Se la tecnologia annulla la parola

Un bambino su tre ha difficoltà nel parlare.
Questo il preoccupante risultato di una ricerca svolta in collaborazione tra Asl di Bari, Cnr di Pisa e Università di Locarno. A lanciare l’allarme alcune maestre d’infanzia pugliesi, che hanno sottolineato come una gran quantità di bambini dai tre ai cinque anni  abbia difficoltà a formulare frasi e discorrere speditamente.
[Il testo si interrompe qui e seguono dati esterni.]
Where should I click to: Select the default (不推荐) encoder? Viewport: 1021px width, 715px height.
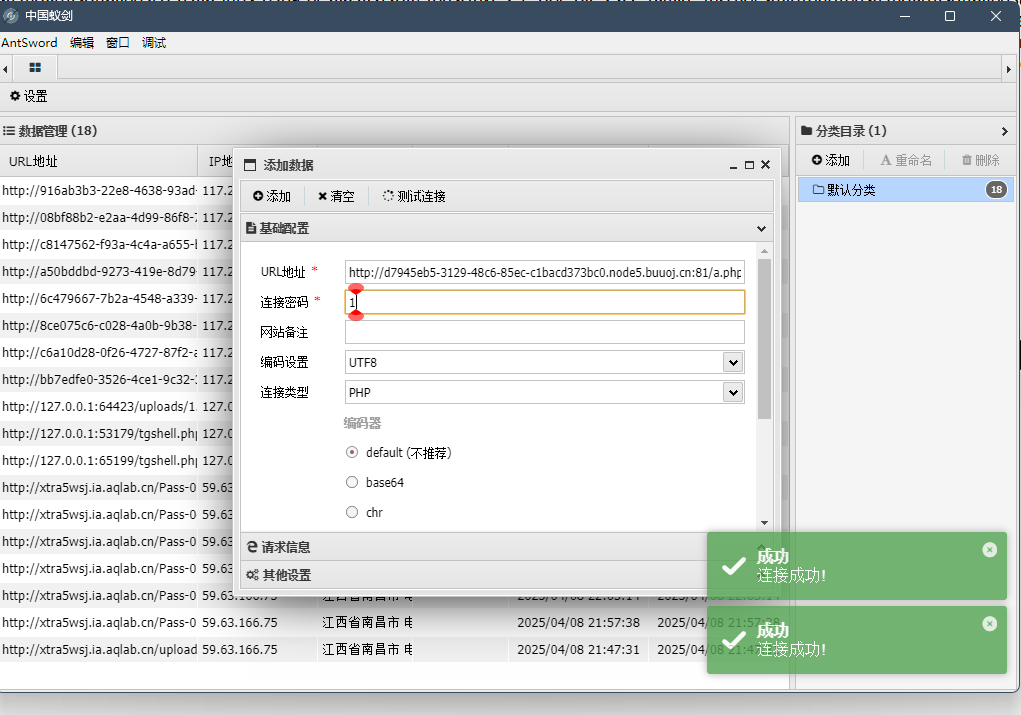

Così Rossella Peparello, dirigente scolastico  delle scuole d’ infanzia del settore III di Bari, messa a conoscenza dell'accaduto,  ha deciso di procedere con metodo scientifico per capire se non si trattasse di un caso singolo.
 
I risultati sono arrivati sottoponendo genitori e insegnanti a una serie di test.  Il campione d’osservazione era costituito da  350 bambini provenienti da cinque asili comunali di Bari; assieme alle maestre anche un logopedista, che ha notato in molti la difficoltà a pronunciare la lettera g  e a esprimersi senza inciampare nella lingua.
 
Certi bambini  recuperano con soli due mesi di cura, ma se gli errori non vengono corretti subito non è detto che le difficoltà vengano superate con la crescita.  Il problema, in ogni caso, è rischiare di rovinare il percorso scolastico dell’alunno già dalle elementari. 
 
Quali sono le cause di questo gap?
La tecnologia imperante comincia a rivelare le prime storture. Le nuove generazioni sono più abituate a digitare che a parlare. Basta pensare a quanto anche noi adulti ormai scriviamo cose che potremmo tranquillamente dirci faccia a faccia.
 
Ulteriore motivo è la scarsa comunicazione con i genitori. Mamma e papà passano forse troppo tempo su WhatsApp e simili?. La ricerca è comunque servita a dare risposte agli insegnanti; nessun mutismo selettivo ma un fenomeno corale.«Soltanto così possiamo predisporre interventi , in rete, in un contesto non semplice, visto che insegnanti di sostegno ed educatori non sono mai sufficienti» dice la Peparello.
 
Le soluzioni
  • Innanzitutto, anche se sembra strano, non sottovalutare la pigrizia dei bambini. Se capiscono che le loro richieste vengono esaudite senza bisogno di aprir bocca, non si sforzeranno  a parlare. Molti deficit dipendono dalla relazione che il genitore instaura con il figlio. Se mamma o papà parlano a monosillabi, non potranno aspettarsi bambini particolarmente loquaci
  • Prima di insistere su un miglioramento, imparare ad ascoltare i bambini e capire quali potrebbero essere le cause reali del problema
  • Farli leggere, tanto e ad alta voce.
  • Stabilire orari di utilizzo della tecnologia,soprattutto per gli adulti. Il bambino ha bisogno di capire l’importanza della comunicazione vocale.